INTRO From Rand: Although my grandfather, Si Fishkin, has attended many industry events, provided coverage and helped with premium Q+A as well as some of our consulting work, this is his first post on the SEOmoz blog. Si was in town for the Thanksgiving holiday and generously contributed some time to the blog. Please welcome him!
Last week, Rand posted a video and some diagrams that I believe may be misinterpreted or misleading. To help make PageRank more clear, I've enlisted his help to construct some diagrams that should help to explain the issue succinctly.
First, a simple and general explanation of PageRank:
For those who are curious, the original PageRank formula is documented here, and I also like Ian Rogers' PageRank explained, here. Below, I've shown how pages acquire PageRank:
Next, a look at the ability of pages to pass PageRank:
In order to understand PageRank deeply, a few examples follow, moving from simple to slightly more complex:
In the original PageRank formula, link weight is divided equally among the number of links on a page. This may not hold true today, but is still valuable to understanding the original intent. Next, a more complex example that shows PageRank flow back and forth between pages that link to one another:
Finally, an example showing how PageRank can be "leaked." This diagram more accurately illustrates the concept Rand attempted to describe. The leak is not occuring due to a "leaky bucket" scenario, but rather, because PageRank that could be flowing to pages on the site is now lost to Wikipedia:
The PageRank "leak" concept presented a fundamental flaw in the algorithm once it became public. Like Pandora's box, once those creating pages to rank at Google investigated PageRank's founding principles, they would realize that linking out from their own sites would cause more harm than good. If a great number of websites adopted this philosophy, it could negatively impact the "links as votes" concept and actually damage Google's potential.
Rand and I both tend to believe that it is likely Google has changed and refined the PageRank algorithm many times. However, familiarity and comfort with the original algorithm is certainly a responsibility for those who practice optimization of Google results. As a caveat, I've included this graphic that Rand created several months ago for the blog to help show that while PageRank may present one way links as passing value, other concepts certainly exist.
Several resources that proved valuable during my investigations into PageRank include:
- Google Page Rank Whitepaper from Ian Rogers
- Braintiques' Chapters on Google & PageRank
- The original Google paper - Anatomy of a Large-Scale HyperTextual Web Search Engine
- An impressively detailed PageRank Calculator from WebWorkshop
I am currently working with Rand on another blog post about using nofollow to control the flow of PageRank. I hope to have that entry up soon.

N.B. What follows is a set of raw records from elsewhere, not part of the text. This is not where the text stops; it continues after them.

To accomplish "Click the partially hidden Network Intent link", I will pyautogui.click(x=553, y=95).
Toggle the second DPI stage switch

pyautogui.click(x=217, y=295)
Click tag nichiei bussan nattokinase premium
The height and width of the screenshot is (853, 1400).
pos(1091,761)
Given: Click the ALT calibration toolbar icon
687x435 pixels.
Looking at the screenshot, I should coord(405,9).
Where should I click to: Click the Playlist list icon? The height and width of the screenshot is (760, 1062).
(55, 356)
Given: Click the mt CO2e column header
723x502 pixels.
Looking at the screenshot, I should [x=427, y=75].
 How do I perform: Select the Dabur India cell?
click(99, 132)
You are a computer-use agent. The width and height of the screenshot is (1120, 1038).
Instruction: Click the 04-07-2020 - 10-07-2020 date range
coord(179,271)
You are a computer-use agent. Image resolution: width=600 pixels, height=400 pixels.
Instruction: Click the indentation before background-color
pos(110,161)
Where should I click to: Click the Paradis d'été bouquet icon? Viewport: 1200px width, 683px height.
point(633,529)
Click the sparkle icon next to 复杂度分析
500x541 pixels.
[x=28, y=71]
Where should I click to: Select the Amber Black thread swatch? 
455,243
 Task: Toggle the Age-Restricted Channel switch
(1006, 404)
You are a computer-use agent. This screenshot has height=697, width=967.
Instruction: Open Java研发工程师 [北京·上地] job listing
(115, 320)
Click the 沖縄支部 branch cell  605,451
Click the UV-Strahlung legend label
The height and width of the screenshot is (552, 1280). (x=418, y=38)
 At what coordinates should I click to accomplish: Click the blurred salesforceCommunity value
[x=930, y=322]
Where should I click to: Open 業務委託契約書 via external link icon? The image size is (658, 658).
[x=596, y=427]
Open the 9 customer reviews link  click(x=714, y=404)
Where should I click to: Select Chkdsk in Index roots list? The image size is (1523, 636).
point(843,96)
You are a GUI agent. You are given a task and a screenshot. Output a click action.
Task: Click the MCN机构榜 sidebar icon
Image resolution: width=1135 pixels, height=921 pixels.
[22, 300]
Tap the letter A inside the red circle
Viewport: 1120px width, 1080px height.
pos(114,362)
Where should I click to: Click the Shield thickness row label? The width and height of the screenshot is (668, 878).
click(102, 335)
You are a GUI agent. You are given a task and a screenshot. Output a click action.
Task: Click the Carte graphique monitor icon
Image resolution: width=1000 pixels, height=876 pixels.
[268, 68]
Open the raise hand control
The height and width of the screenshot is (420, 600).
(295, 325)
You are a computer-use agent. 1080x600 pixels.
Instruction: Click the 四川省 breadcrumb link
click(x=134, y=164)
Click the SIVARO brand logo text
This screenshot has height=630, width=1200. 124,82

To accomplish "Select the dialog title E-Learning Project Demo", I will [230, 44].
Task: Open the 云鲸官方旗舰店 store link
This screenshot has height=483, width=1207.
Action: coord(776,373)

UPDATE: I've noted that many in the comments seem to be confused about the relationship between the information in this blog post and the PageRank Google shows in their toolbar. I have NOT studied the toolbar PageRank - this information relates only to the PageRank formula. The rounding and inconsistency of updates to toolbar PageRank makes it very difficult (perhaps impossible) to connect with the formula.
This is an excellent explanation.
This is in line with my critique to Rand's post. Only direct or indirect circular references can indirectly affect the PageRank of the linking page.
I believe this issue was addressed when they added the teleportation matrix E to the equation. See "Deeper Inside PageRank". This modification to the basic model was introduced to address the problem presented by dangling nodes, but serves the same purpose for whole websites that don't link out. Basically what it does is it creates artificial links so that the 'random surfer' doesn't get stuck when following links. Part of the time he will follow links and part of the time he will 'teleport' to a new place at random.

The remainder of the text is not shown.